Work in Progress by "M" Grade 8
What I know:
It started out as grey cardboard strips, woven together into an elegant mat.
It was disassembled in order to paint the strips blue.
It was reassembled and then green strips were added too.
Blue and Green are the artist’s favorite colors.
It is held together by weaving and by string.
It can be rolled into a sculptural object.

Saturday, April 2, 2011

Ambitious Artists

"Noah's Ark" by "C," "B" & "S," Grade 5

It was “C’s” vision, but he couldn’t do it alone. “C” collaborated with two peers to complete his version of “Noah’s Ark” in time for the end of 3rd Quarter.  The ark itself seemed to come together fairly quickly, but then there was the matter of designing a way to show the flood, and the houses deep below the water. And the animals – what is a good way to make the animals?  “B” and “S” pitched in and helped craft the animals and apply brown tape to the solid side of the ark. The other side, they were proud to show, is open, so you can see inside.
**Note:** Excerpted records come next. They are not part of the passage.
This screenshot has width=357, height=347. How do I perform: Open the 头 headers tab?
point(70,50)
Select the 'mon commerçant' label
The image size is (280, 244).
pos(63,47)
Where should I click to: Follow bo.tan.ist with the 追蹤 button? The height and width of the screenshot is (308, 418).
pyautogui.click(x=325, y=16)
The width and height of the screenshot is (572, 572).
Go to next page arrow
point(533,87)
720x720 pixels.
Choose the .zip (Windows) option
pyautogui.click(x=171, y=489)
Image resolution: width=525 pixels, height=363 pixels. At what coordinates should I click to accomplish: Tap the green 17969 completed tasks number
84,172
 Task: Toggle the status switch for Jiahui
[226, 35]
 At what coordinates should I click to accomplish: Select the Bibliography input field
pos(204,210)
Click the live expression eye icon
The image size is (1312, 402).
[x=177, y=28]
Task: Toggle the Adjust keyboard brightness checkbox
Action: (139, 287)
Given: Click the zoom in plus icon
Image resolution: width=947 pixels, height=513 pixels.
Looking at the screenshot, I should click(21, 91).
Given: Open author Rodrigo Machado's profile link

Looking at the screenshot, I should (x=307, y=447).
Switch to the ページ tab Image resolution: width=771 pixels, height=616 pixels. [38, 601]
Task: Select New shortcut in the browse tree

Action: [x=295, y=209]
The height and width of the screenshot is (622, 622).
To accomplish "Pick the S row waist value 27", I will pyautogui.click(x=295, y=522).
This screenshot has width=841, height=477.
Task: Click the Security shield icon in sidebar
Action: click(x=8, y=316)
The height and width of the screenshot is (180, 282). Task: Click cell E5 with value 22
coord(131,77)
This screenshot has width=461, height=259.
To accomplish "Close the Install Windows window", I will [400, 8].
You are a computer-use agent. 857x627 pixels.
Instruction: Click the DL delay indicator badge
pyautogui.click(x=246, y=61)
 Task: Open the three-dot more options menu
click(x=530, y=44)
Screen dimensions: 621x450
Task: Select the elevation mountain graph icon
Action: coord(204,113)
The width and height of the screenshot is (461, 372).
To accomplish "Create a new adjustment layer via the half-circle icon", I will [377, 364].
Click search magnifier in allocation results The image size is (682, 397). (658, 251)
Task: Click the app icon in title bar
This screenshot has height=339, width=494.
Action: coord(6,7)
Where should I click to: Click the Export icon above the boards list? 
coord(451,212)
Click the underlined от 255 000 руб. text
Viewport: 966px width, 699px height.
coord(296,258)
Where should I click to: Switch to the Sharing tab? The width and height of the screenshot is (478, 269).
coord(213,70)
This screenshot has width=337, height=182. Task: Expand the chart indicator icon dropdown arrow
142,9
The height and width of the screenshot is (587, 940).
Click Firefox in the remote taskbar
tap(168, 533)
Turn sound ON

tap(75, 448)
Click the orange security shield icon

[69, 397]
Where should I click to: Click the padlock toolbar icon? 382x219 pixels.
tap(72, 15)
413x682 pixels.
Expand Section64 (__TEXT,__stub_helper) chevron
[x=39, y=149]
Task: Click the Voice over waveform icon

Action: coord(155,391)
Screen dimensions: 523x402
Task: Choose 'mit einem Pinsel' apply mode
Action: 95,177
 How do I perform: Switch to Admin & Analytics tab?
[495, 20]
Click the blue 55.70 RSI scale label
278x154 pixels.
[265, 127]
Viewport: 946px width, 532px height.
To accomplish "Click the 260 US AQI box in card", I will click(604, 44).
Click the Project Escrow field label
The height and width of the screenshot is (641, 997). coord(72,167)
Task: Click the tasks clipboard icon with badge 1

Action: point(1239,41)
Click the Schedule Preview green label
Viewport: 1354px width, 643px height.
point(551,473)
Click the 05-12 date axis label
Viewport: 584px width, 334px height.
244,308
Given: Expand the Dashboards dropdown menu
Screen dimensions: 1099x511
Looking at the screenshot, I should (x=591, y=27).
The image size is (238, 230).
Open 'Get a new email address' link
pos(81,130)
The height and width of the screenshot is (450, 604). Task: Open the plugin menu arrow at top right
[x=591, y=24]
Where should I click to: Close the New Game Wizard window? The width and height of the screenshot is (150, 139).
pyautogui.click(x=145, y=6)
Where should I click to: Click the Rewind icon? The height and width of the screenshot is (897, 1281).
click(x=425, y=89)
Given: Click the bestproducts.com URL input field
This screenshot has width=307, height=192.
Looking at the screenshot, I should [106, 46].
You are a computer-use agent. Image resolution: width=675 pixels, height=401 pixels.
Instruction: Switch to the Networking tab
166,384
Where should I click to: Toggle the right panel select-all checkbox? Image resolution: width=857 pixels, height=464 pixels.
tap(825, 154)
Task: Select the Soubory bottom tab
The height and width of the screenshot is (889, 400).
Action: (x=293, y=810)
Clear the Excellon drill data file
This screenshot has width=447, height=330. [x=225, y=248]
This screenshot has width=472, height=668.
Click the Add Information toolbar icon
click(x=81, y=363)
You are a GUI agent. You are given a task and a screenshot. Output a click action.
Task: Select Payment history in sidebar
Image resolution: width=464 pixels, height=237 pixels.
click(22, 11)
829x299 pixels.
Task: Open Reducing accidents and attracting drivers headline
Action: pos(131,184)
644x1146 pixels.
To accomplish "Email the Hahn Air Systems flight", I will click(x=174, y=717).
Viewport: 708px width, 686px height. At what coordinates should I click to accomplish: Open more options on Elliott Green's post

Noah stands on the prow and feathered birds perch up on the top.
And one more cool thing? The ark fits inside the flood, for easy transport.

Trickle Up

In a previous post, “C,” who makes graph paper designs was featured. I asked “C,” who is in 7th grade, to show his work to some 8th graders who I thought might be inspired by both his skill and devotion  to his art. Since then, “C” has dropped in several times to mentor these older students, offering to “get them started” and lending his expertise to those intrigued by his body of work.  Here is one of the resulting designs.
Graph Paper Design by "K" grade 8
Although "C" does not often use color in  his designs, "K," an 8th grade artist, found that colored pencils really brought out the pattern she designed.

From Papermaker to Collage Artist

Papermaking has been a popular choice in the studio recently. It is magical to concoct mixtures of pulp and turn it into customized paper, each with a unique color, texture, thickness and character. Some papermakers make sheet after sheet, blending rainbows of papers. Some try for the thinners paper, others for the thickest.  
When the blenders finally stop, paper artists are faced with the question: “What will I do with my handmade papers?” Many are turned into handmade books, sometimes becoming pages, other times adorning covers.  
"Me" by "G," grade 5
This 5th grader used her collection to make this collage depicting summer/winter, day/night and featuring her favorite paper, the one with a little flower embedded, right in the middle.